DATA –
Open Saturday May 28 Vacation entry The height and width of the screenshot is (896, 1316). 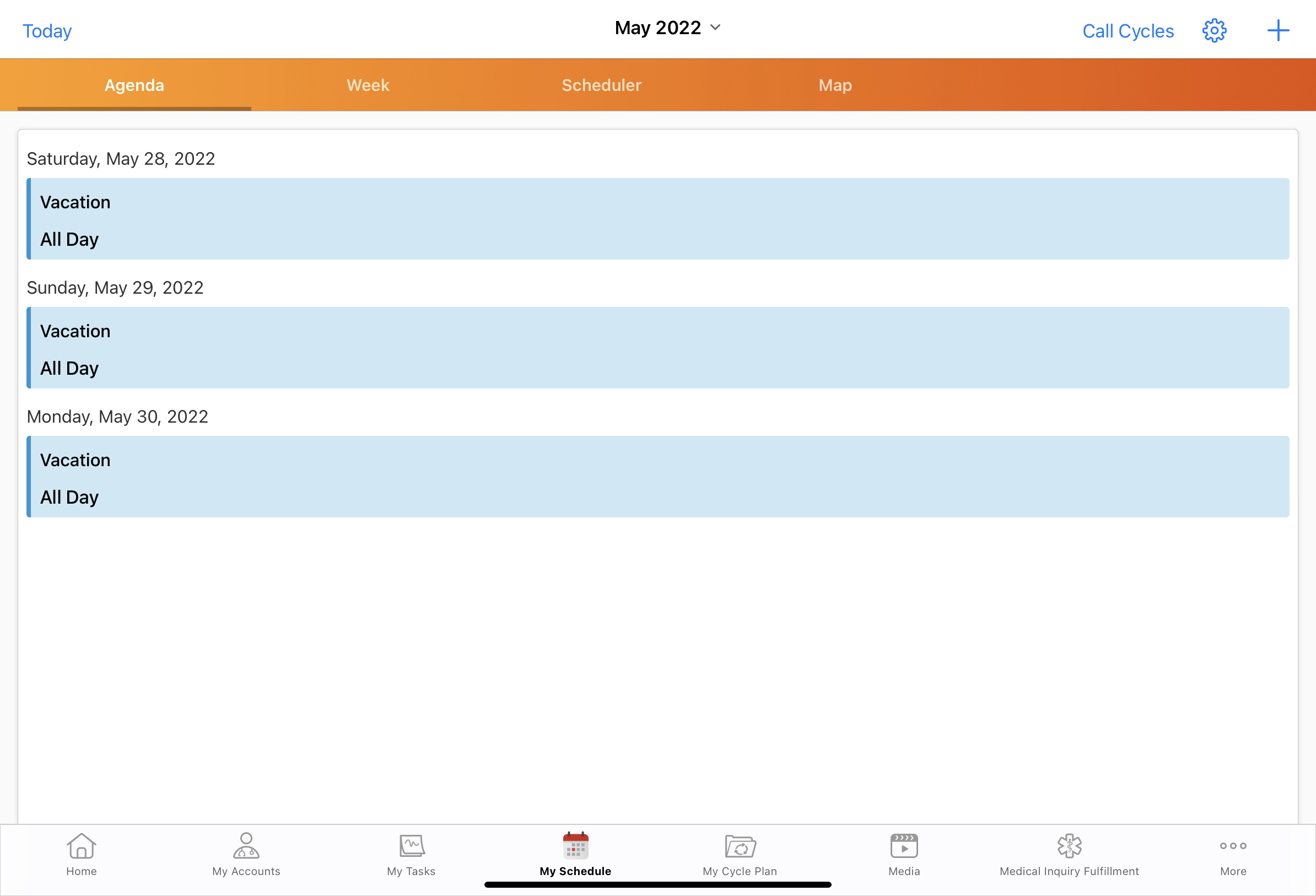[658, 219]
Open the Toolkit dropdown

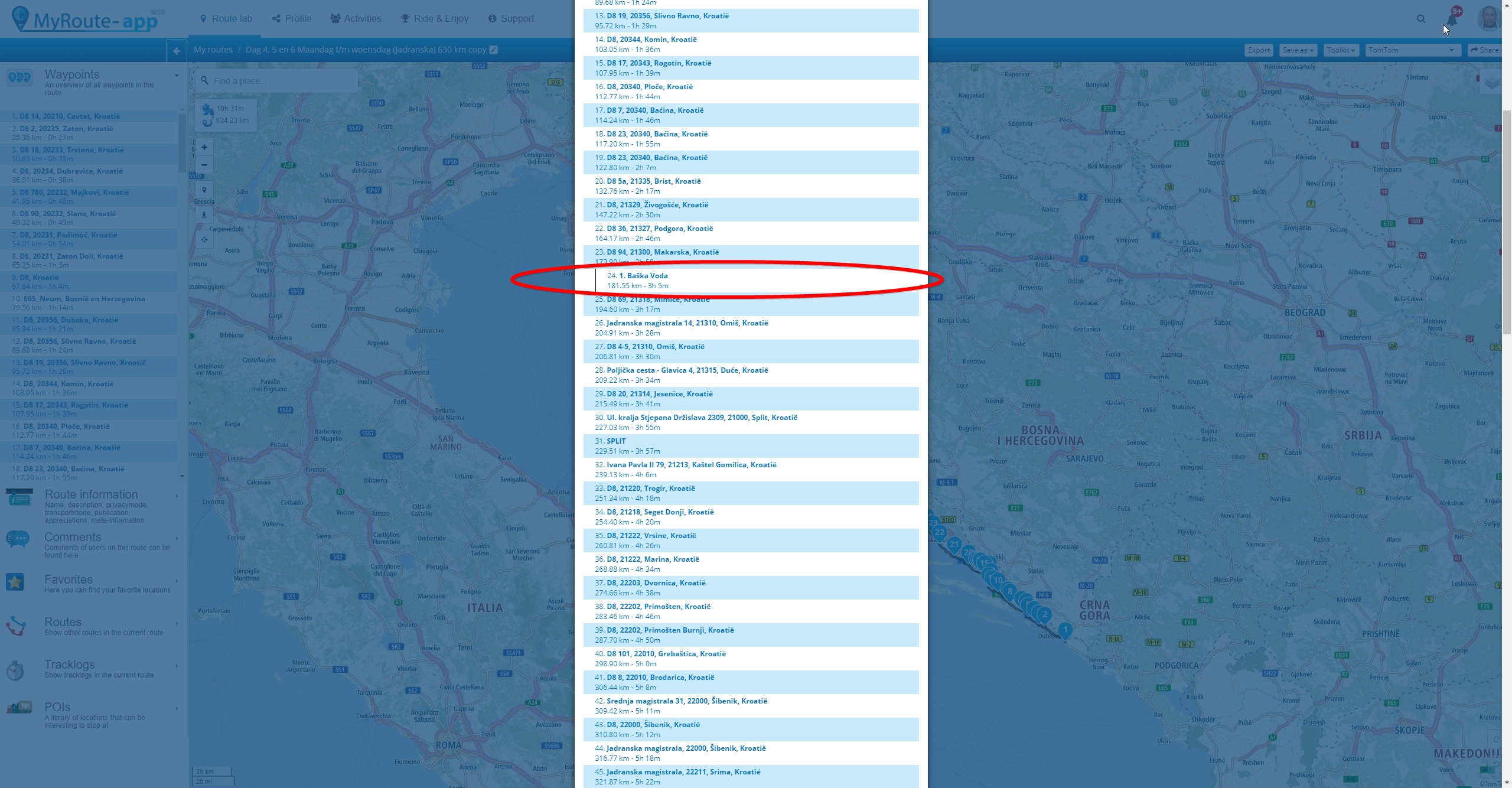(1341, 50)
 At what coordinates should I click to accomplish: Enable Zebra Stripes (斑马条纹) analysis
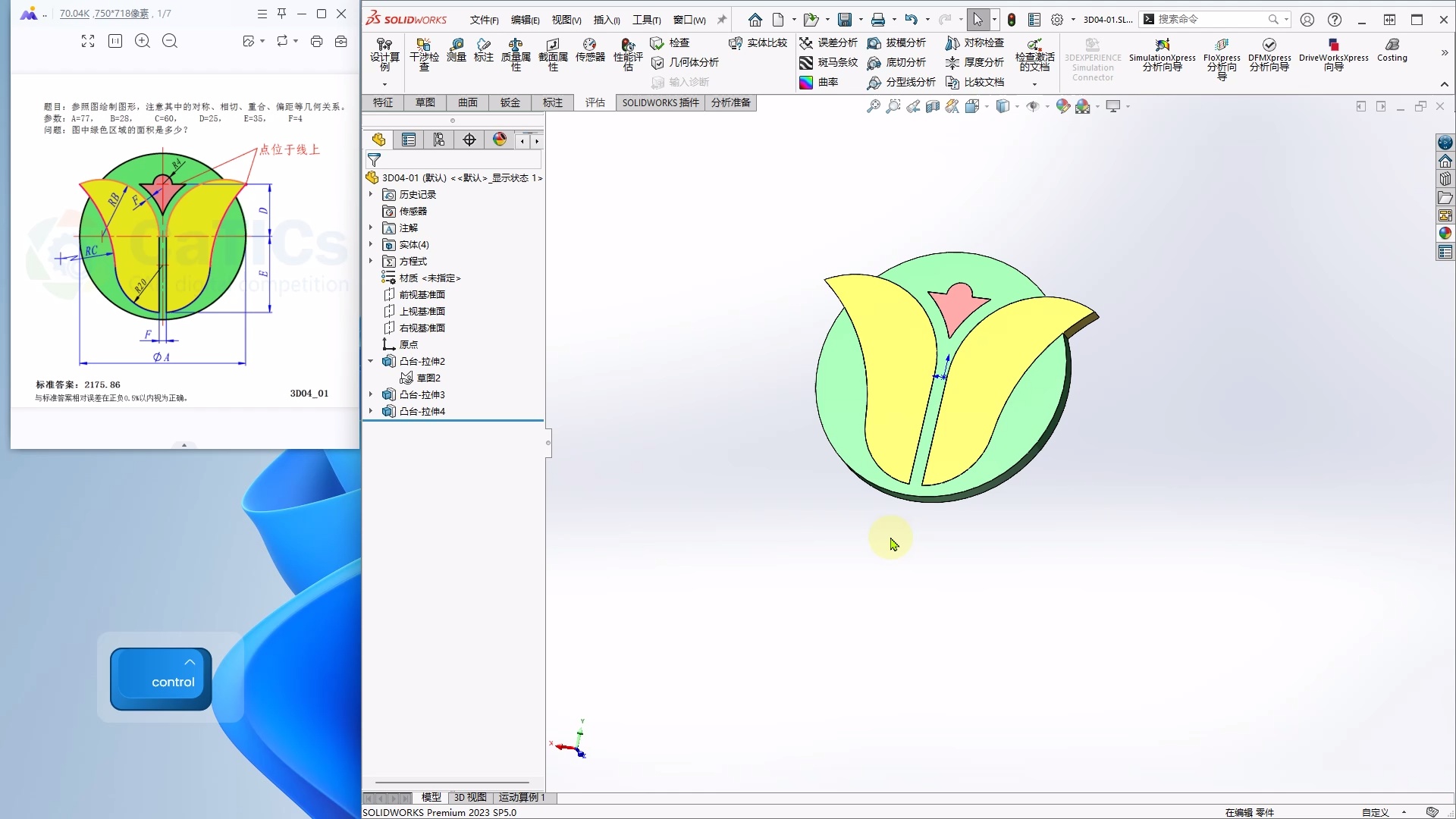(829, 63)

WHAT IS EXPECTED –
Please retype only the lines from the line that holds "Open the Toolkit dropdown" through the end of the records, exactly as they stand, and drop every picture.

ANSWER BELOW –
Open the Toolkit dropdown

(1341, 50)
 At what coordinates should I click to accomplish: Enable Zebra Stripes (斑马条纹) analysis
(829, 63)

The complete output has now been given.